◆ Goals
• 1. Print the git consistency passage from "Solution: Distributed Locking" up to and including "from proceeding simultaneously.".
• 2. Answer these questions about the git consistency passage:
(a) What must a successful push operation guarantee about the commit?
(b) Which algorithm is used with Redis to acquire the branch lock?
(c) What happens to a push when lock acquisition fails?

◆ Provided passage
=======
Deep Dive 2: How do we prevent lost commits and maintain strong consistency for git operations?
Git operations must be strongly consistent - a push operation that succeeds must guarantee the commit is durably stored and visible to all subsequent reads. This is challenging in a distributed system with replication.
Problem Statement:
With distributed storage and caching, we need to ensure that a successful push guarantees durability, prevent concurrent pushes from creating divergent branch histories, handle partial failures during multi-step operations, and maintain consistency across replicas.
Solution: Distributed Locking and Quorum Writes
For push operations, we implement distributed locking at the branch level to serialize conflicting updates:
When a developer pushes to a branch, the git proxy acquires a distributed lock for that specific branch reference (e.g., refs/heads/main) using Redis with the Redlock algorithm. This prevents concurrent pushes to the same branch from proceeding simultaneously.
The lock is acquired with a reasonable timeout (e.g., 30 seconds) that’s longer than typical push duration but prevents indefinite lock holding on failures. If lock acquisition fails, the push is rejected with a retry message.
=======
◆ Supplied material
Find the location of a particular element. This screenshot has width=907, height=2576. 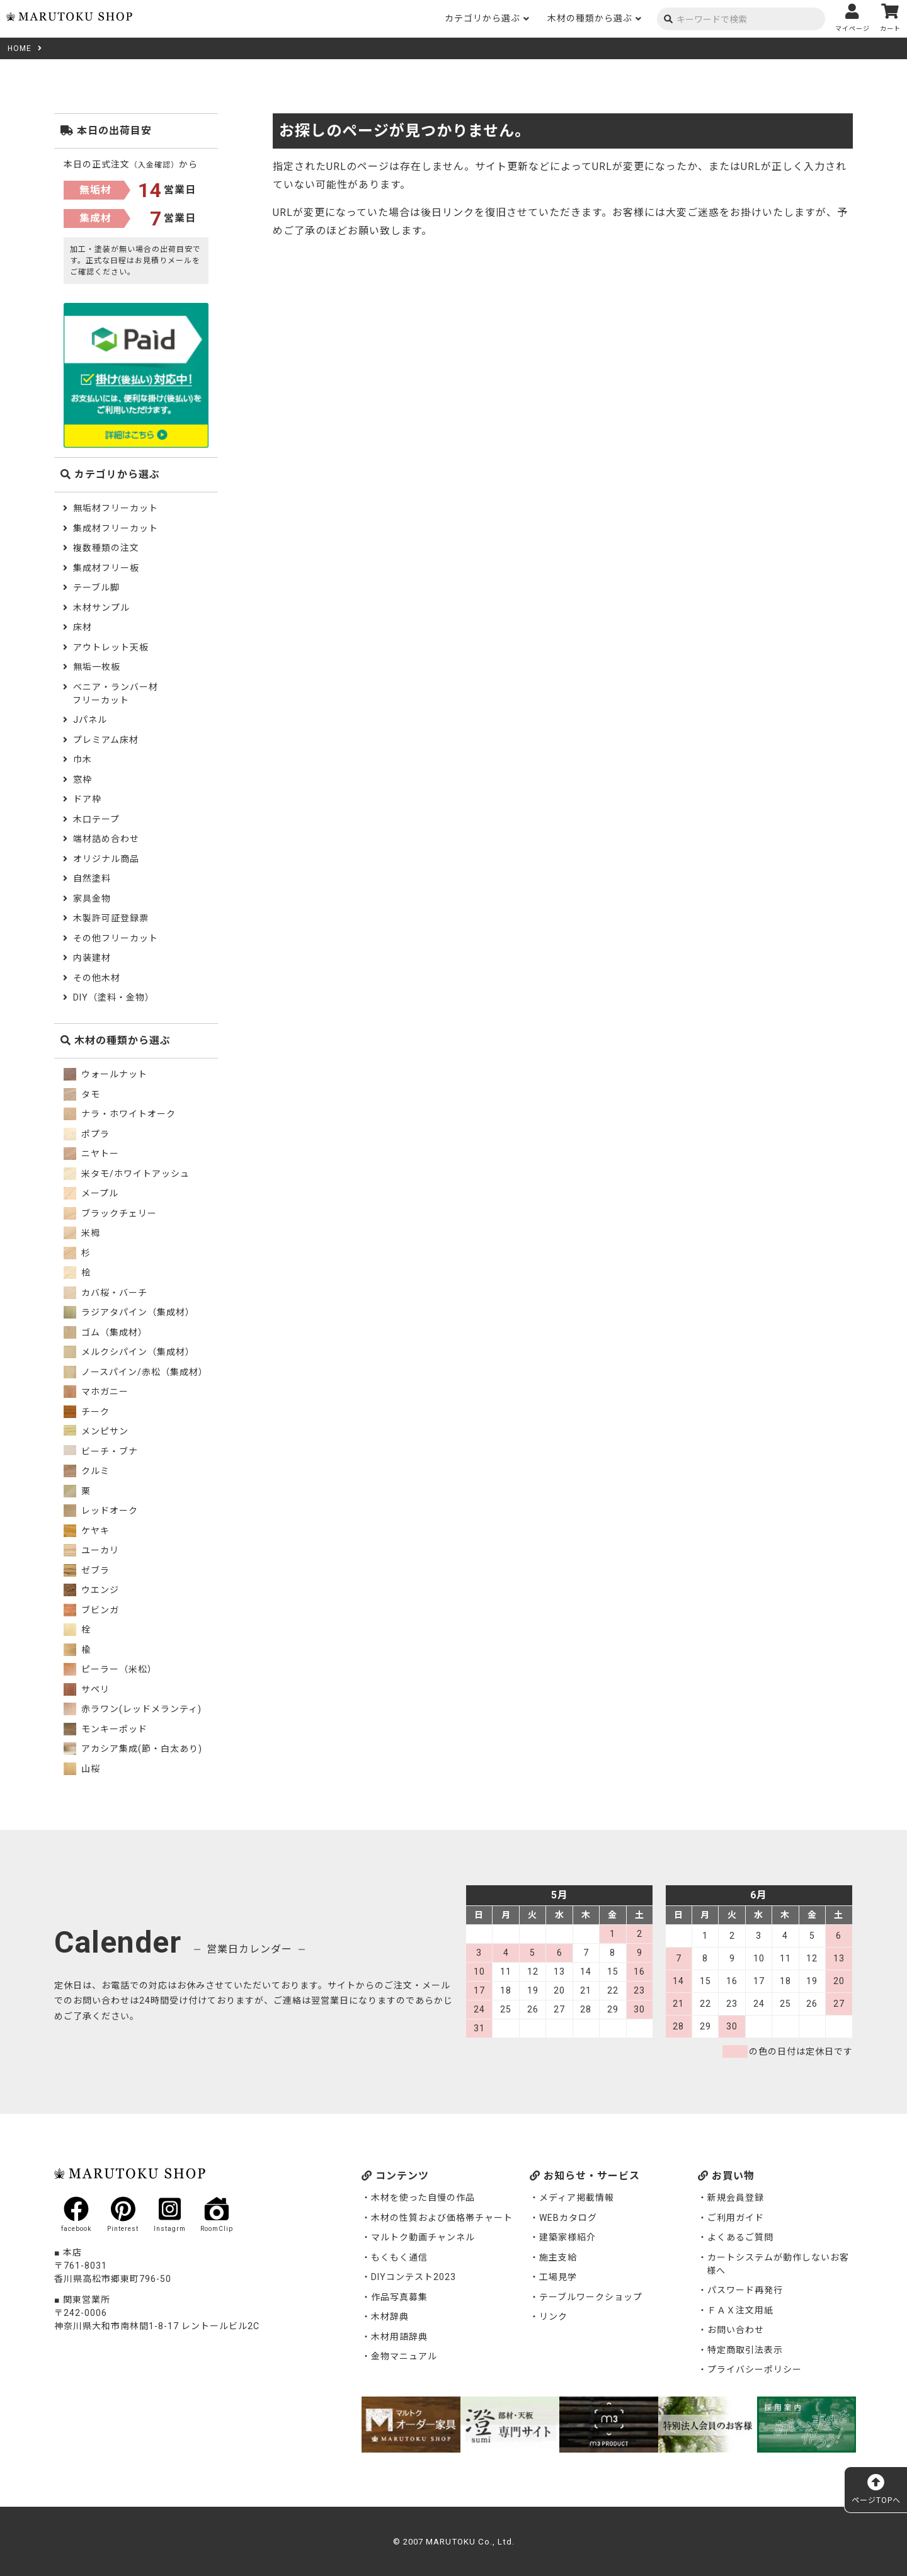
=======
◆ Solutions
• 1.
Solution: Distributed Locking and Quorum Writes
For push operations, we implement distributed locking at the branch level to serialize conflicting updates:
When a developer pushes to a branch, the git proxy acquires a distributed lock for that specific branch reference (e.g., refs/heads/main) using Redis with the Redlock algorithm. This prevents concurrent pushes to the same branch from proceeding simultaneously.

• 2.
(a) The commit is durably stored and visible to all subsequent reads.
(b) The Redlock algorithm.
(c) The push is rejected with a retry message.